In happier news, I mentioned travel. Where I spoke and my slides are listed here:
- At the 1st Latin American Conference on MySQL, NoSQL and the Cloud I co-taught a tutorial on Monitoring MySQL (my monitoring MySQL with Nagios PDF slides) with Gerry Narvaja of Tokutek (and the OurSQL Podcast co-host).
- I also gave a talk on MySQL Security at the conference.
- This week I gave 2 talks in Cali, Colombia and 2 talks in Quito, Ecuador as part of the OTN Latin America Tour (North). Those talks were:
- Optimizing MySQL Queries using EXPLAIN (given in both Cali and Quito) and do not forget the EXPLAIN cheat sheet by Pythian
- Getting Rid of Cron Scripts Using MySQL Events (Cali only)
- MySQL Security (Quito only)
And in actual work, here’s what the database team has accomplished:
- Optimizing MySQL Queries using EXPLAIN (given in both Cali and Quito) and do not forget the EXPLAIN cheat sheet by Pythian
- Supported a bugzilla downtime. Submitted for your entertainment, the maintenance page:

- Did a historical purge of the Crash-stats database
- Refreshed the stage db with production data for the Crash-stats database
- Migrated the database for our internal app that tracks vacation/sick time (called “PTO”, or “paid time off”)
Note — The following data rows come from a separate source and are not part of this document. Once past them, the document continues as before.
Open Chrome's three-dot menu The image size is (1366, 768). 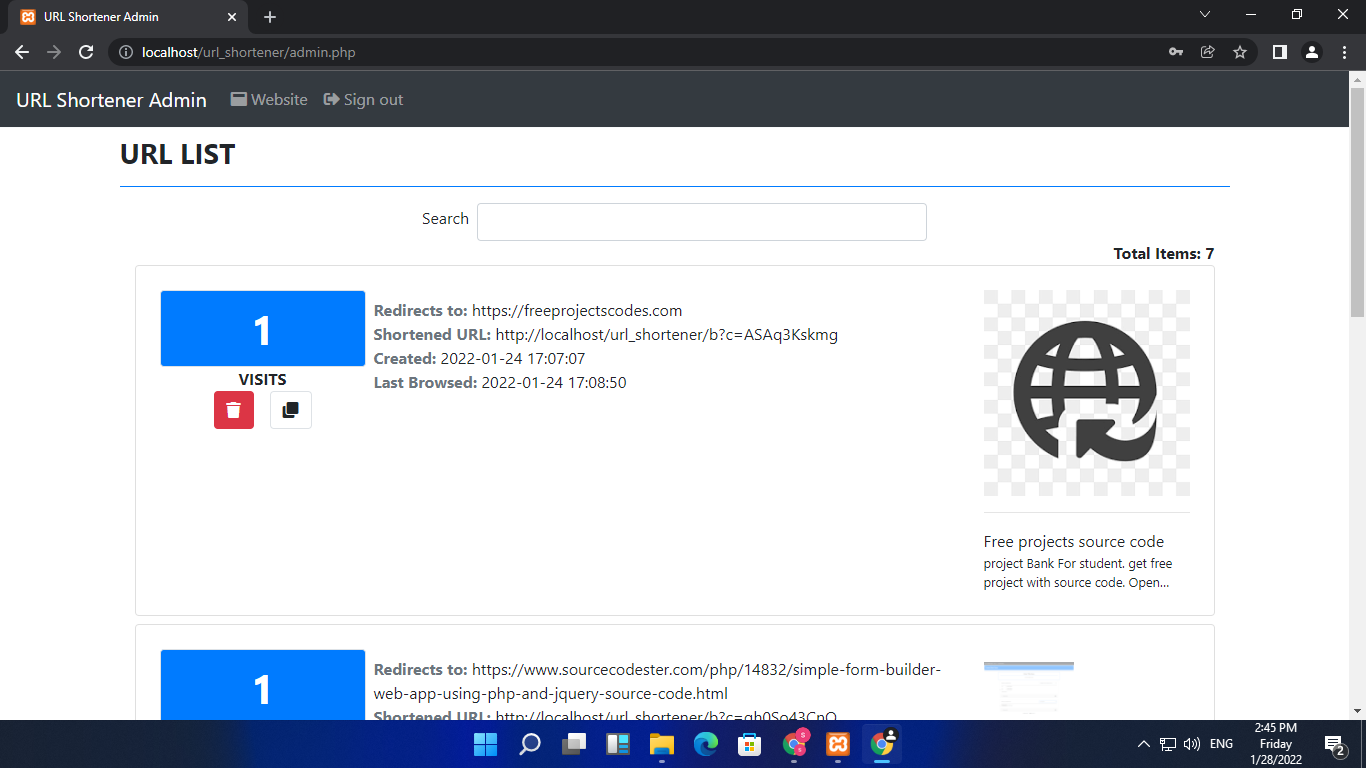point(1343,51)
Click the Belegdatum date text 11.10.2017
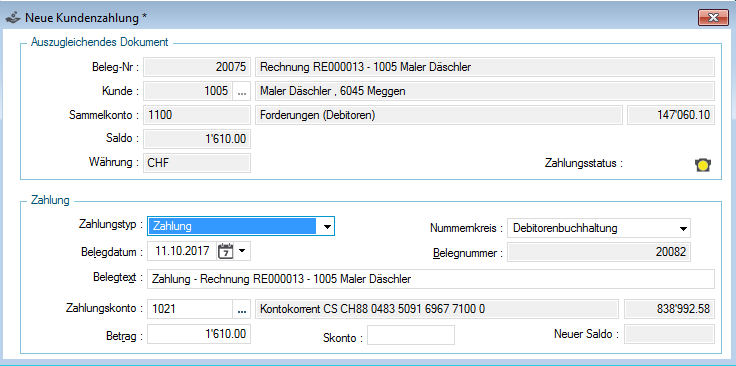Image resolution: width=736 pixels, height=366 pixels. (x=183, y=251)
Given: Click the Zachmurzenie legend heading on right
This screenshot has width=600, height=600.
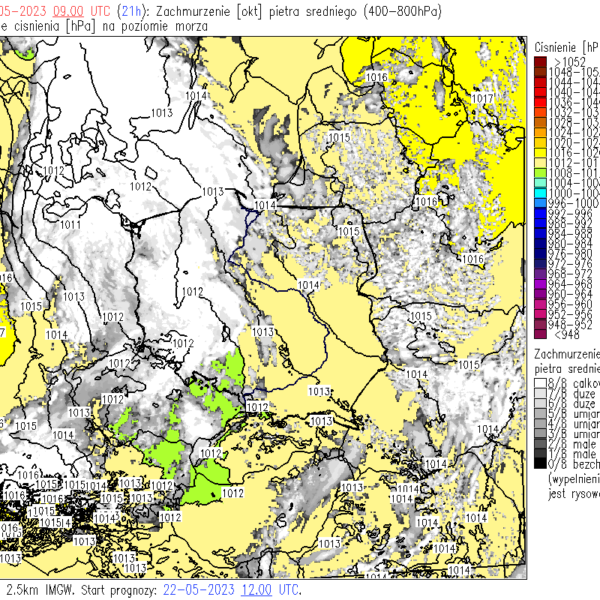Looking at the screenshot, I should [x=566, y=354].
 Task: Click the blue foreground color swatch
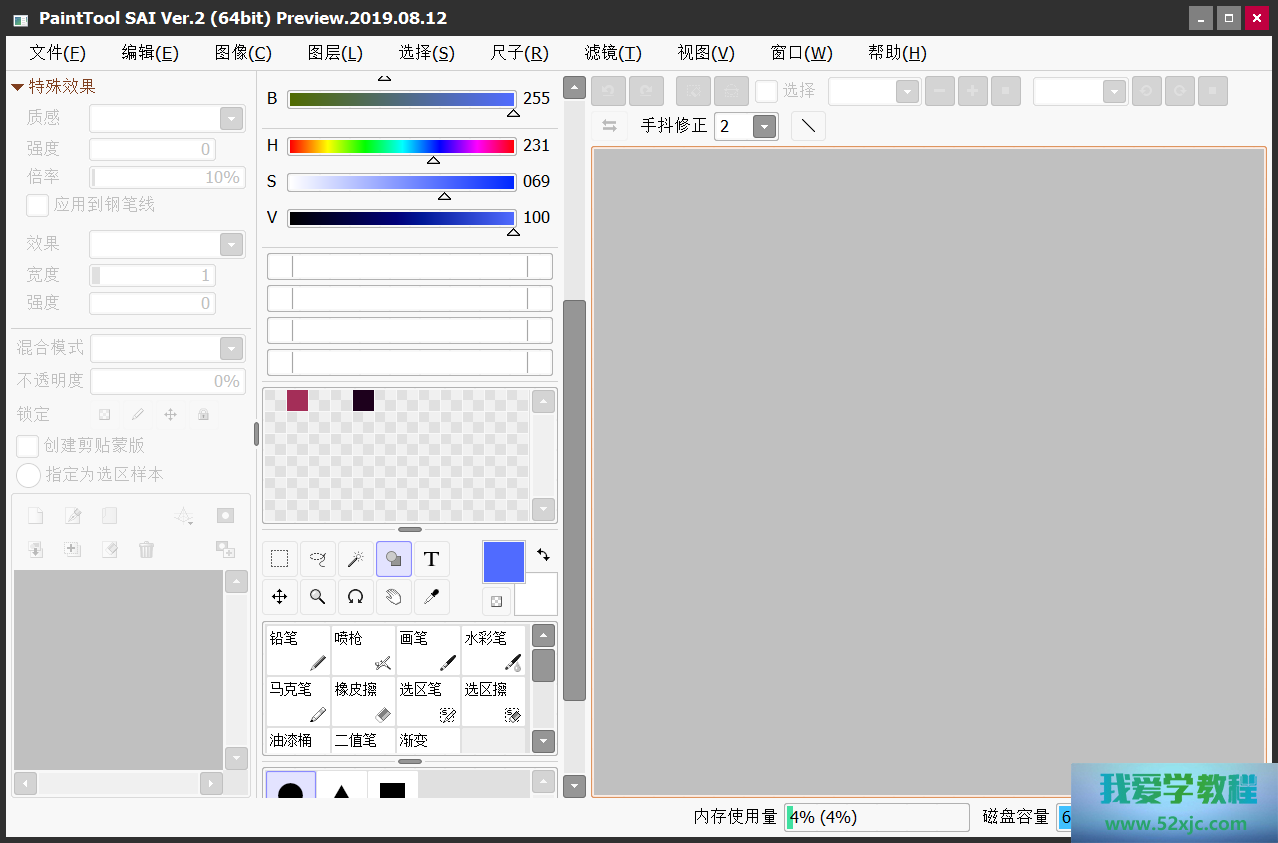point(503,562)
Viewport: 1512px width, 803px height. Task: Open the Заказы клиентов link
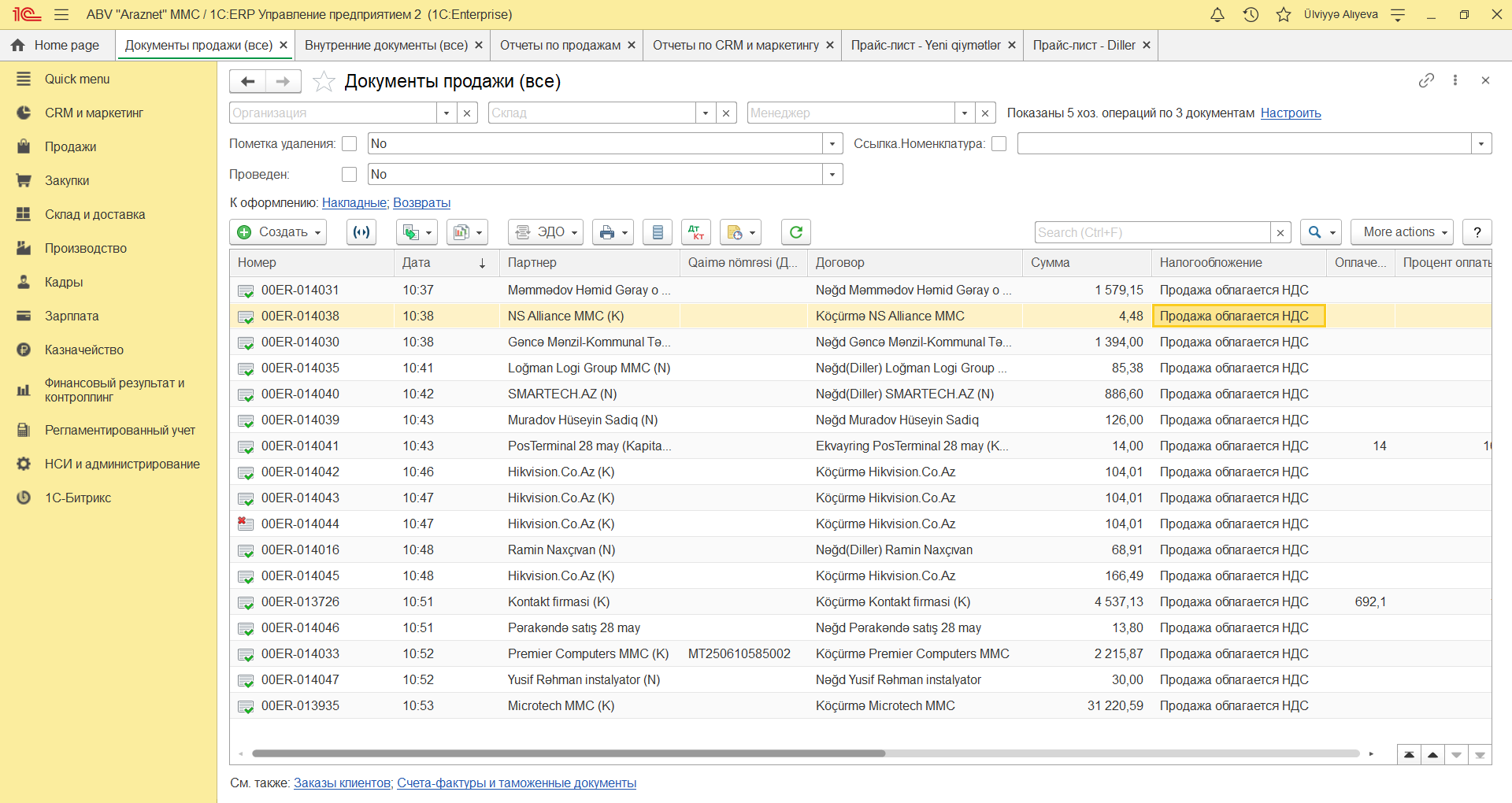pos(343,783)
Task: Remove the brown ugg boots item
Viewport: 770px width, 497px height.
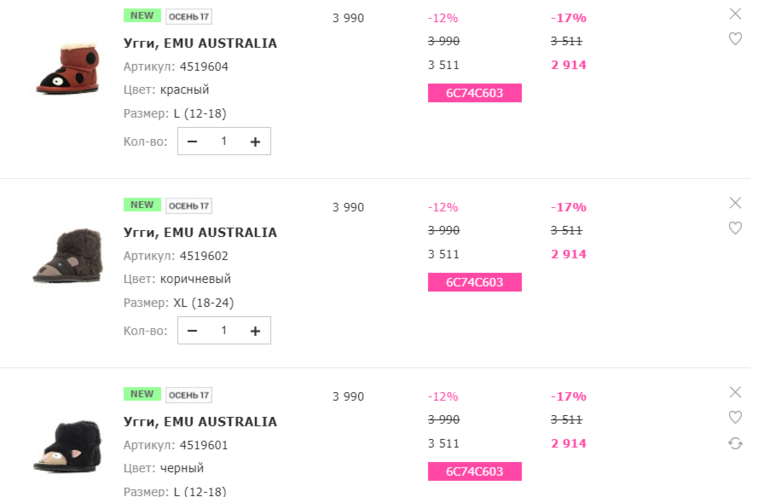Action: [735, 203]
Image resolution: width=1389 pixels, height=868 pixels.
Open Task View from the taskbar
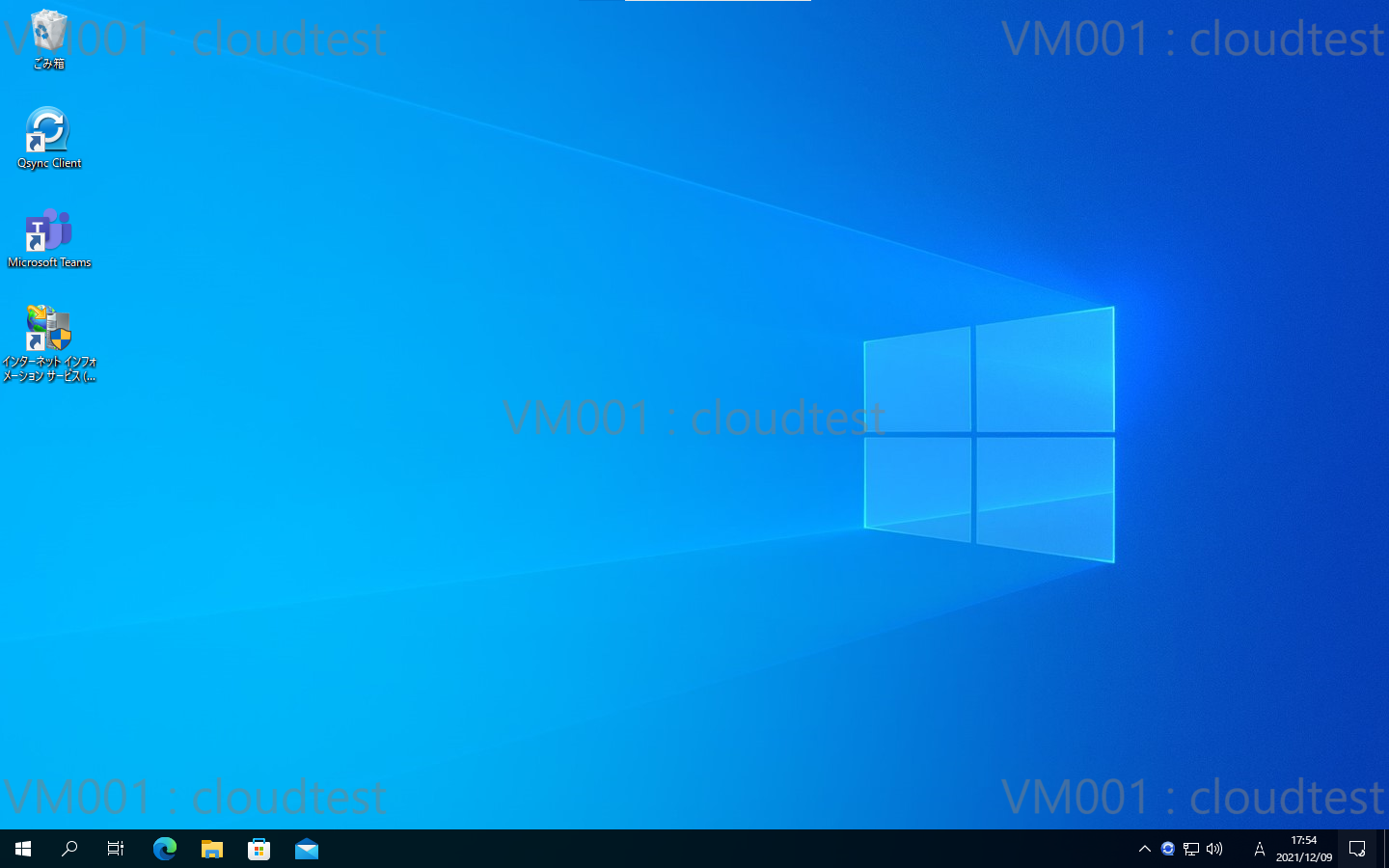[x=116, y=849]
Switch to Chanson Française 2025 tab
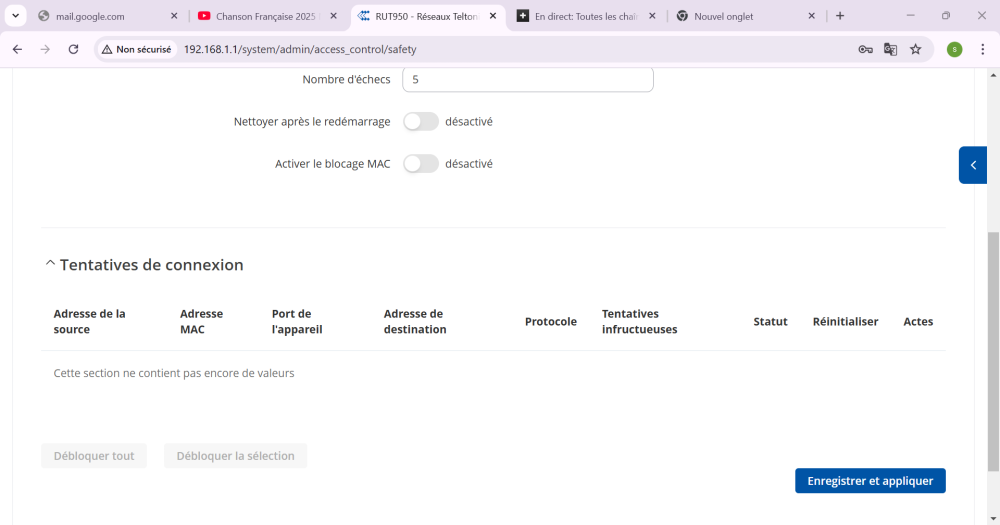This screenshot has height=525, width=1000. [265, 16]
- Started backing up our new webdev database cluster
- Audited how we do binary log rotation/purging/backup
- Cleared up a lot of legacy development databases that are not used, or do not need to be backed up, on our backup server. This caused the backup server’s development instance to go from over 300G of space used to under 50G, which makes backups faster and more efficient, since we are not backing up redundant databases nor older databases.
- Defragmented tables in the support database to get rid of deadlocks that were occurring
- Set support database backups to transfer to a support.mozilla.org tools server for developer use
- Created backups for the new builder database servers for the Addons service.